● Task goal
Format the items from the line with "Task: Go to next page of records" up to and including the line with "Instruction: Open File" as a Markdown table with the columns No. and Line, numbering each row and leaving out blank lines and pictures.

##### Record extracts #####

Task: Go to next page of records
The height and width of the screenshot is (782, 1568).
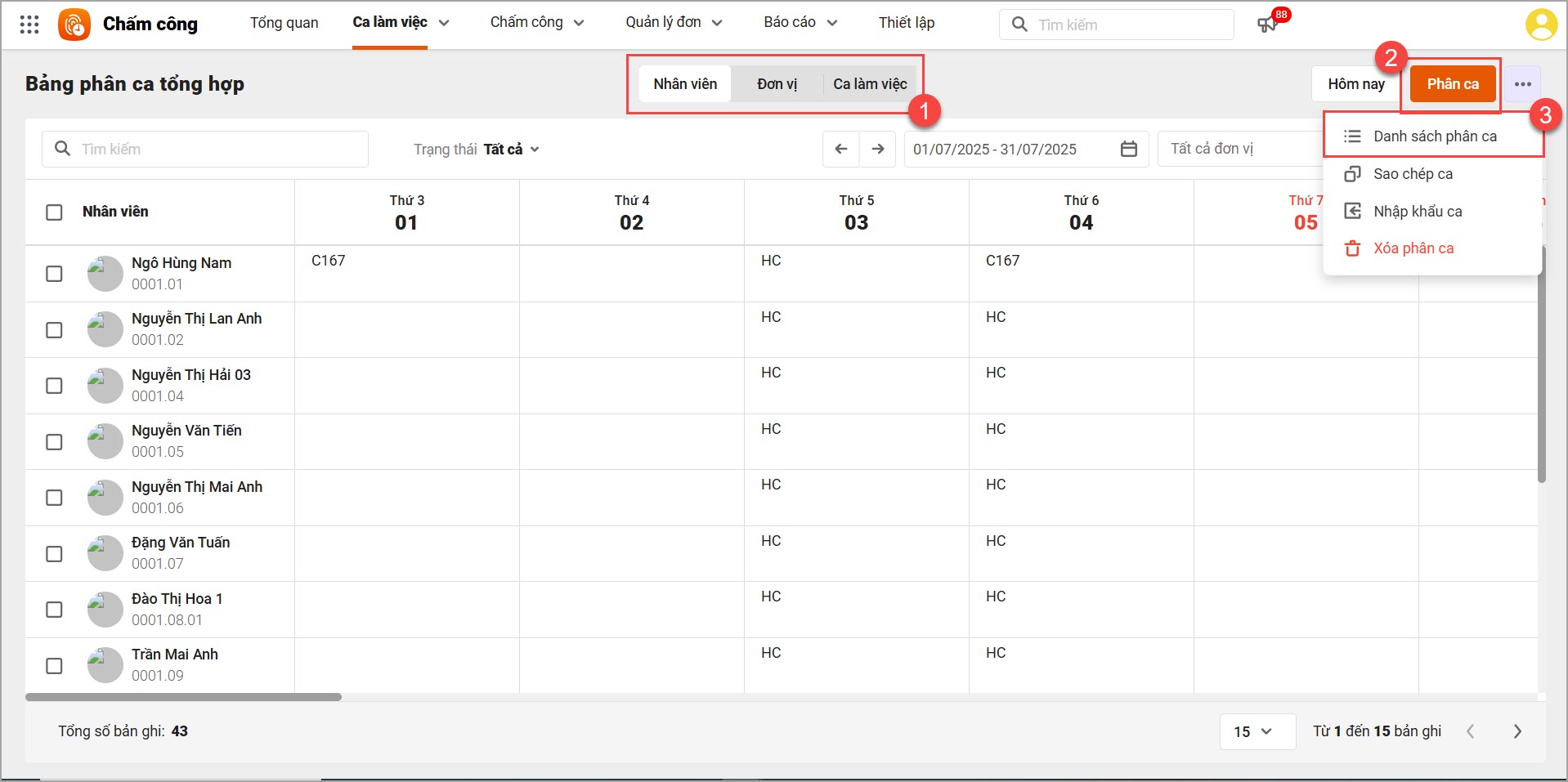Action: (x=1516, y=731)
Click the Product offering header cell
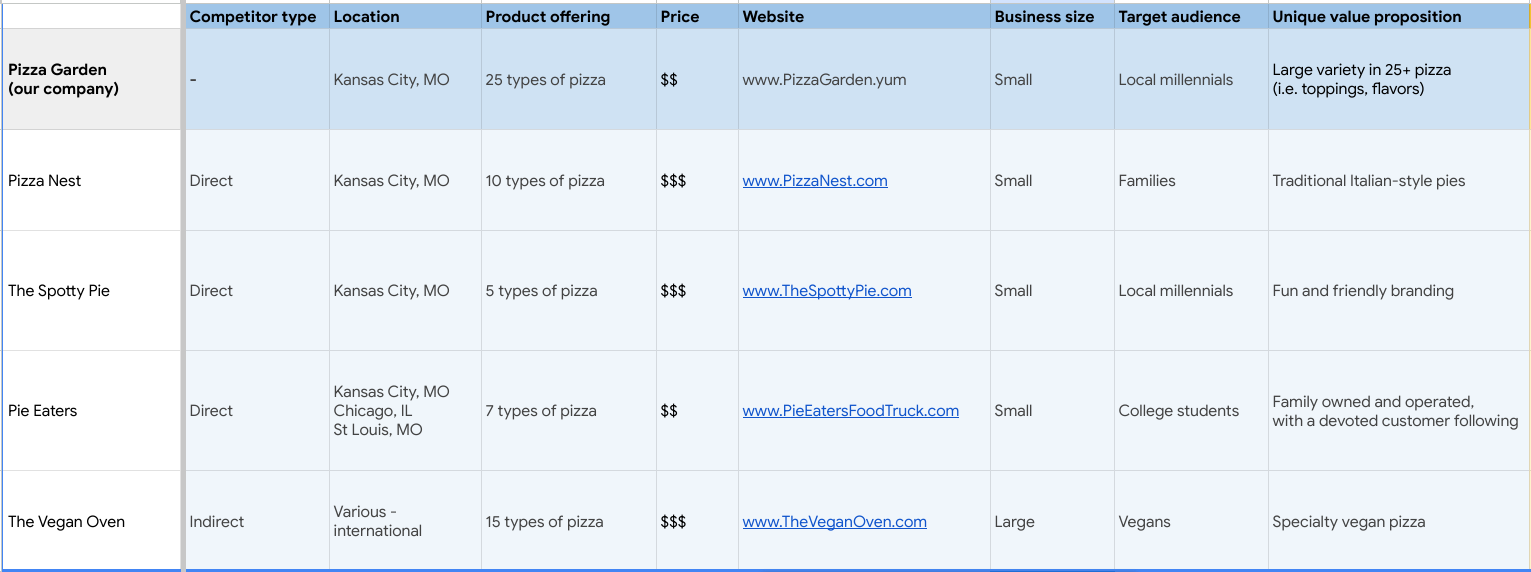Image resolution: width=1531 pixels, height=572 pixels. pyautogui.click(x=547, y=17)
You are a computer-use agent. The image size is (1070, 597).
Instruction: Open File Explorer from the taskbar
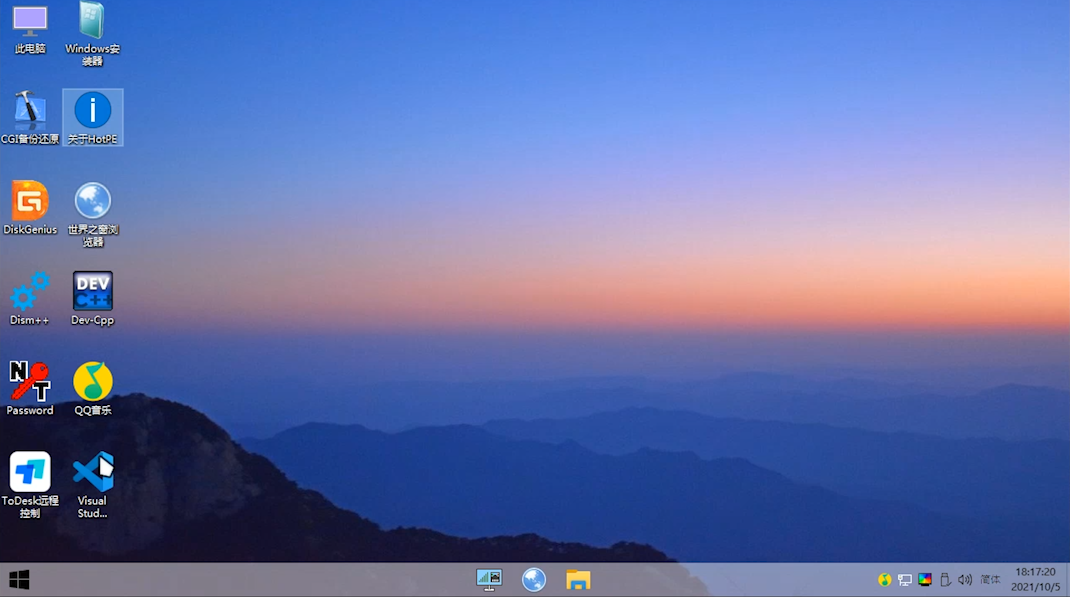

#####
##### Record extracts #####

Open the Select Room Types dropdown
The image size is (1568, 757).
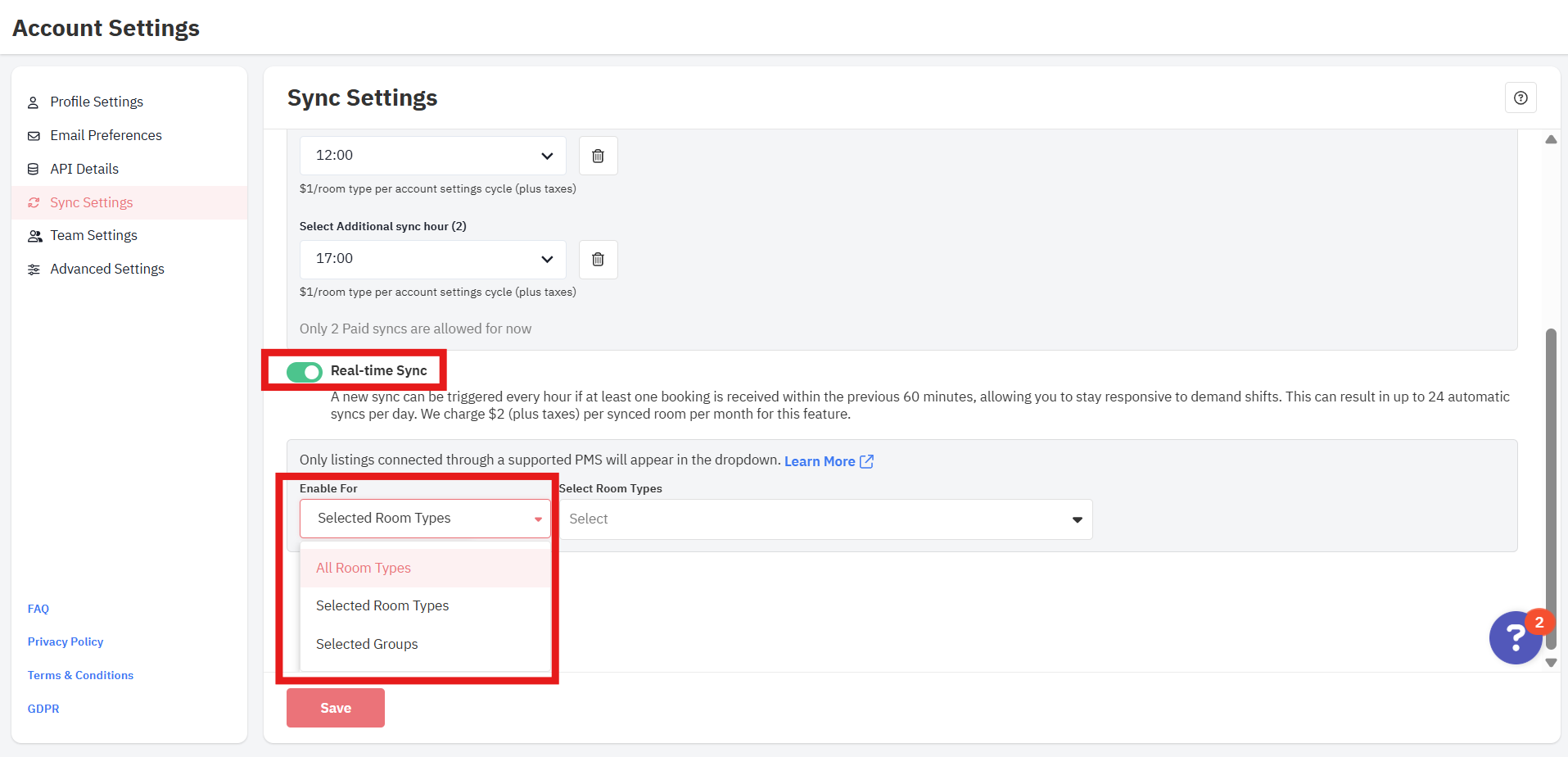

#####
##### Record extracts #####

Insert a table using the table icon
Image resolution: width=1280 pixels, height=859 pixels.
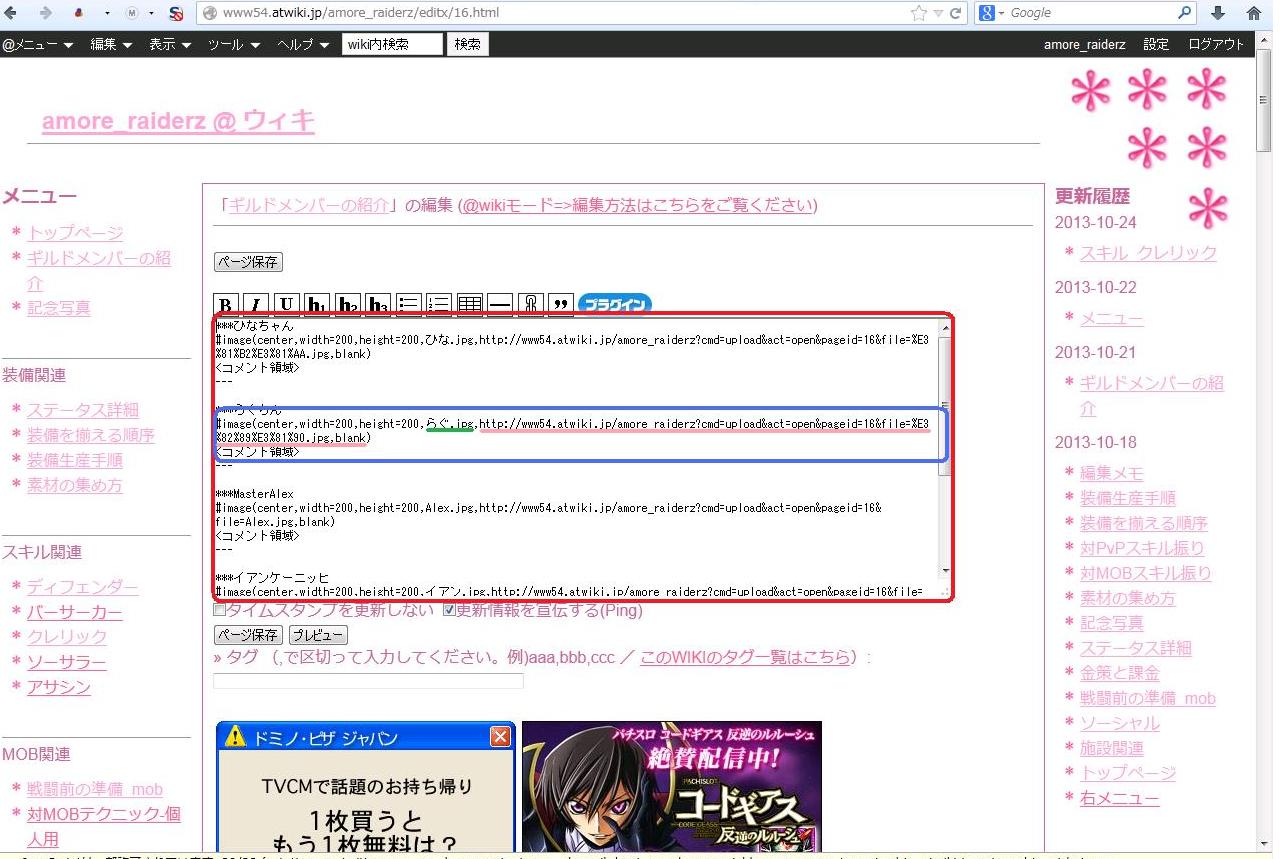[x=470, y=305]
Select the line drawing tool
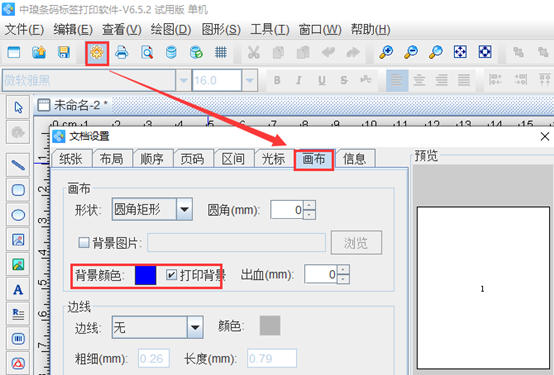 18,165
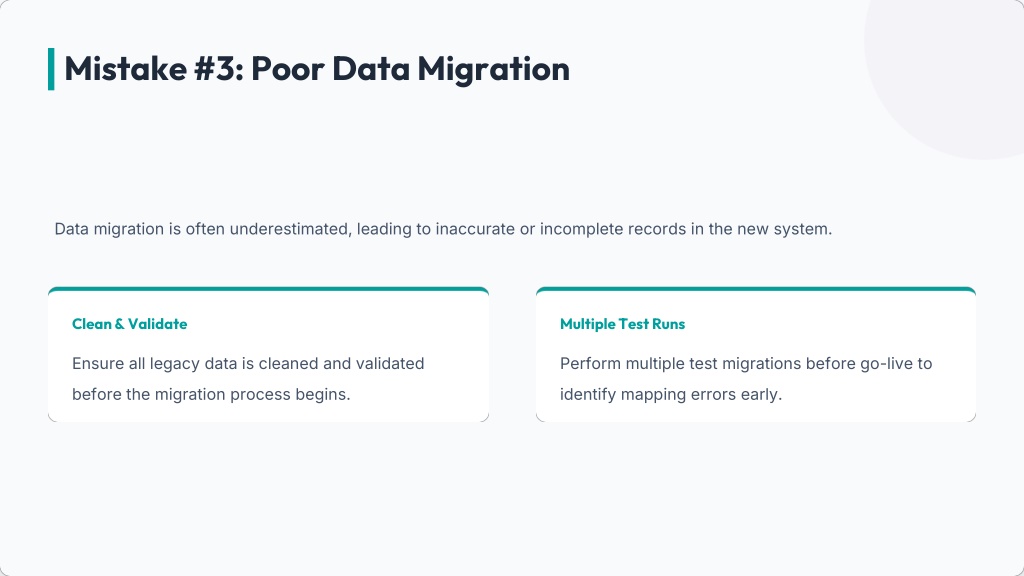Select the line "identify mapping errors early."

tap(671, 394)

#####

● Answer to this exercise
| No. | Line |
|---|---|
| 1 | Task: Go to next page of records |
| 2 | The height and width of the screenshot is (782, 1568). |
| 3 | Action: (x=1516, y=731) |
| 4 | Click the Product offering header cell |
| 5 | Image resolution: width=1531 pixels, height=572 pixels. pyautogui.click(x=547, y=17) |
| 6 | You are a computer-use agent. The image size is (1070, 597). |
| 7 | Instruction: Open File Explorer from the taskbar |